The Whareroa Guardians Community Trust and the Te Araroa Wellington Trust each received an award at the Walking Access Champion award ceremony held at Parliament.
The awards recognise achievements in enhancing public access and offering new opportunities for New Zealanders to experience the great outdoors.
New Zealand Walking Access Commission chief executive Eric Pyle said the award winners' efforts were representative of a growing grassroots movement developing trails and facilitating public access across our country.
"Thousands of New Zealanders have taken part in activities over the past year to help improve public access to our outdoors.
"From campaigners who helped us all buy a beach to add to our national park, to a volunteer trust opening a walking track that will be used by 60,000 in its first year, these six deserve particular recognition for their achievements.
"We hope these awards serve to inspire all New Zealanders about what is possible when we work together to make the best of our special and wild places."
Te Araroa Wellington Trust
The Wellington branch of Te Araroa Trust has been nominated for its work creating the popular Paekakariki-Pukerua Bay Escarpment Track in Kapiti which opened in April 2016. Many plaudits have been given for its quality and the outstanding views and experience on offer.
Estimates are that some 60,000 people will walk this track in its first year.

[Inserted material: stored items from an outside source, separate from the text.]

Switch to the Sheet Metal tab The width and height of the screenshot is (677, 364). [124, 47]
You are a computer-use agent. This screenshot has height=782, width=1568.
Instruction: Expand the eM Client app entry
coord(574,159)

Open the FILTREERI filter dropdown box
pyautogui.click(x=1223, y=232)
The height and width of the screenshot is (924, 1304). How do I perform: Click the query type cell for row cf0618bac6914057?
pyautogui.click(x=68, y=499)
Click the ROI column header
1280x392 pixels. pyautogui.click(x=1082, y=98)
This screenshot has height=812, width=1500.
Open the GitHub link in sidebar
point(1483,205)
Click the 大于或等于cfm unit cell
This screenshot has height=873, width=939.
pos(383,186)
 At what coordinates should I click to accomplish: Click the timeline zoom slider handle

This track was complex to arrange, involving negotiations with private landholders, Kiwirail, and Transport Agency - meaning arrangements needed to be made to fit with farm, rail and traffic considerations.
The all-volunteer trust can be rightly proud of their achievement, which now forms a link in the national Te Araroa Trail, enhancing access to the outdoors for New Zealanders and overseas visitors, Mr Pyle said.
As well as the recreational and public health benefits of the track, a significant and positive impact has also been felt by Paekakariki businesses, where cafes, the bar and the local store have all seen a rise in patronage of walkers seeking refreshment at the end of their journey.
The Whareroa Guardians Community Trust works to enhance public access on a significant section of land in Kapiti, between Queen Elizabeth Park and the Akatarawa Forest Park. Since 2007 more than 50,000 plants have been planted by a small but active group of volunteers, and since public access was opened in 2011 the Whareroa Farm Reserve has been enjoyed by many.
In the last year, a series of new public trails were opened, which are already proving popular. They have also been responsible for trapping more than 3000 predators since 2013, leading to an increase in native birds, and promoting access culture through heritage walks.
These trails include the 1.5km Catchment View Track, providing access to a historic water intake used by US Marines during World War II. Other paths provide walking, cycling and horse riding access across the park, including to the 720m high Mount Wainui.
The trust works on a range of projects across the farm, including restoration of native forest and wetland areas, in accordance with a plan jointly established with the Department of Conservation.
The 2017 Walking Access Champion award winners are:
• Robert 'Mutt' Lange, who gifted 53,000 hectares in Central Otago, and Russell Hamilton, his local manager, who is creating a track network for public use.
• Rod Eatwell, the largest private landowner on the Queen Charlotte Track, who at the age of 88 still maintains the track and has extended it to a lookout on his land.
• Duane Major and Adam Gard'ner, who led the public campaign in which more than 40,000 people donated to buy a beach in Awaroa Inlet and add it to Abel Tasman National Park.
• Te Araroa Wellington Trust, a volunteer group that established the Paekakariki-Pukerua Bay escarpment track, which will be walked by more than 60,000 people in its first year.
• Nelson Tasman Cycle Trails Trust, which is building trails for cyclists around their region, including working on a 175km Great Taste Trail loop track.
• Whareroa Guardians Community Trust, which has worked since 2007 to build tracks, plant natives and trap predators in a farm reserve on the Kapiti Coast.